In a third step, the UE calculates the RSTD2, which is based on RSTD1 while subtracting the difference between Fd_delay2 and Fd_delay1, i.e., RSTD2=RSTD1-(Fd_delay2-Fd_delay1). The UE may report the RSTD2 to the LMF.

The operation mechanism of FIG. 10B is similar to the operation mechanism of FIG. 10A, therefore the present disclosure will not repeat the above steps and contents. The difference is that FIG. 10B illustrates that, in some examples, the Fd_delay1 is the feeder link delay for TRP1 from USRP1, and the Fd_delay2 is the feeder link delay for TRP2 from USRP2.

Further, the operation mechanism of FIG. 10C is similar to the operation mechanism of FIG. 10A, therefore the present disclosure will not repeat the above steps and contents. The difference is that FIG. 10C illustrates that, in some examples, the UE transmits a first DRS/URS to the satellite or from a TRP1, and the UE transmits a second DRS/URS to the satellite or from a TRP1. Further, the operation mechanism of FIG. 10D is similar to the operation mechanism of FIG. 10B, therefore the present disclosure will not repeat the above steps and contents. The difference is that FIG. 10C illustrates that, in some examples, the UE transmits a first DRS/URS to the satellite or from a TRP1, and the UE transmits a second DRS/URS to the satellite or from a TRP1.

Optionally, the UE may also report a time stamp to the LMF, where the time stamp refers to a time instance when the UE calculates the RSTD2. The time stamp may be a UTC time or may be a SFN index and/or a slot index. When the time stamp is a SFN index and/or a slot index, the SFN index and/or the slot index are based on the timing at the uplink synchronization reference point.

The topology of the NTN positioning is illustrated in FIG. 11, where the gNB sends one or more downlink reference signals, e.g., PRS or CSI-RS to a UE via a satellite. Then, the UE may perform the PRS/CSI-RS measurement and report the positioning assistance data to LMF. The assistance data from UE to LMF includes UE Rx-Tx time difference. Moreover, the UE may send one or more uplink reference signals, e.g., SRS to the gNB via satellite. The gNB may perform SRS measurement and report the positioning assistance data to LMF. The assistance data from gNB to LMF includes gNB Rx-Tx time difference.

■ BRIEF ■
Copy the satellite positioning text again, starting with "The topology of" and going on through "gNB Rx-Tx time difference.", and swap each "LMF" for "location server".

■ COLLECTED MATERIAL ■
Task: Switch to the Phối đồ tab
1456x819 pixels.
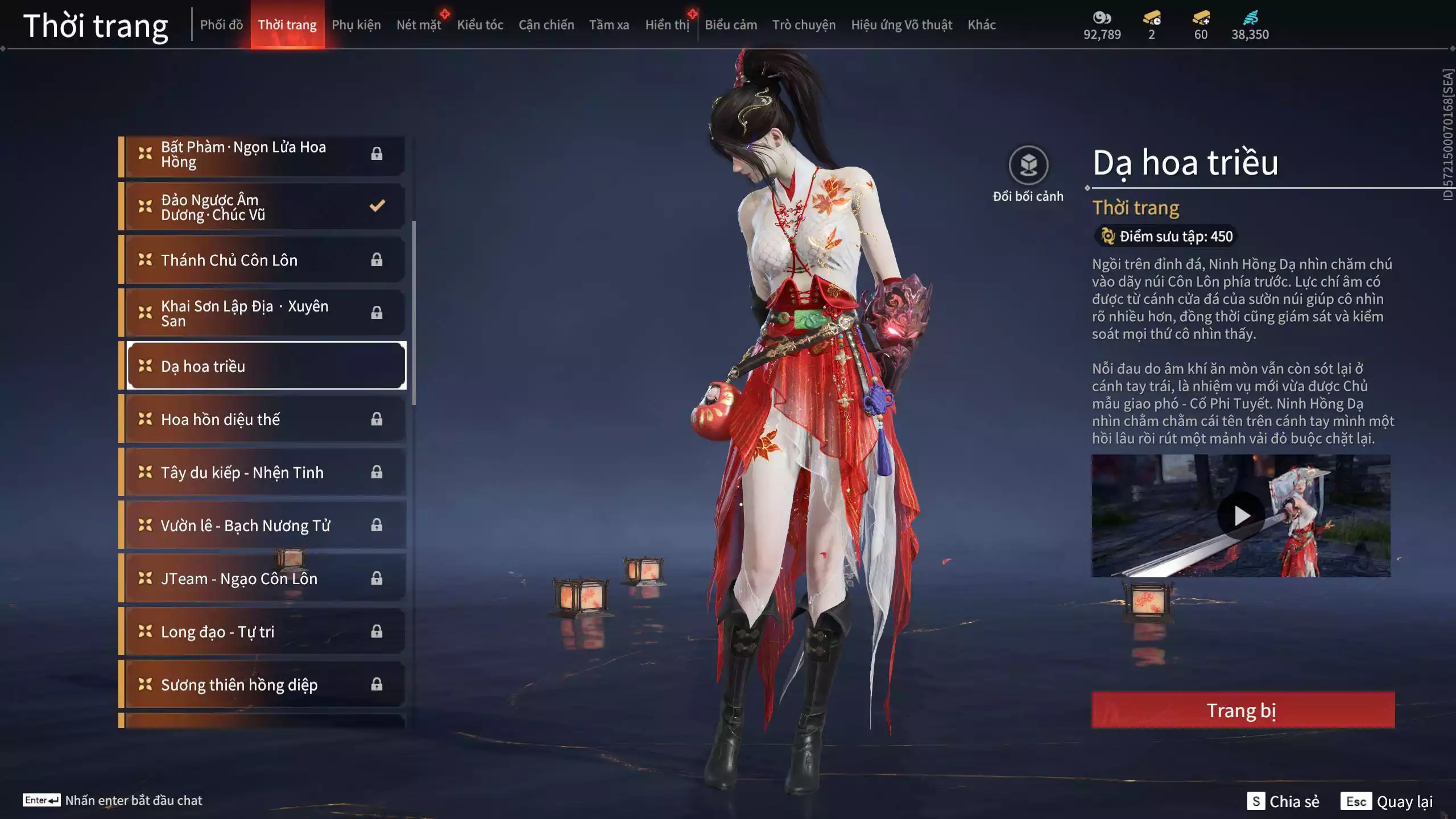Action: click(221, 25)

■ TASK SOLUTION ■
The topology of the NTN positioning is illustrated in FIG. 11, where the gNB sends one or more downlink reference signals, e.g., PRS or CSI-RS to a UE via a satellite. Then, the UE may perform the PRS/CSI-RS measurement and report the positioning assistance data to location server. The assistance data from UE to location server includes UE Rx-Tx time difference. Moreover, the UE may send one or more uplink reference signals, e.g., SRS to the gNB via satellite. The gNB may perform SRS measurement and report the positioning assistance data to location server. The assistance data from gNB to location server includes gNB Rx-Tx time difference.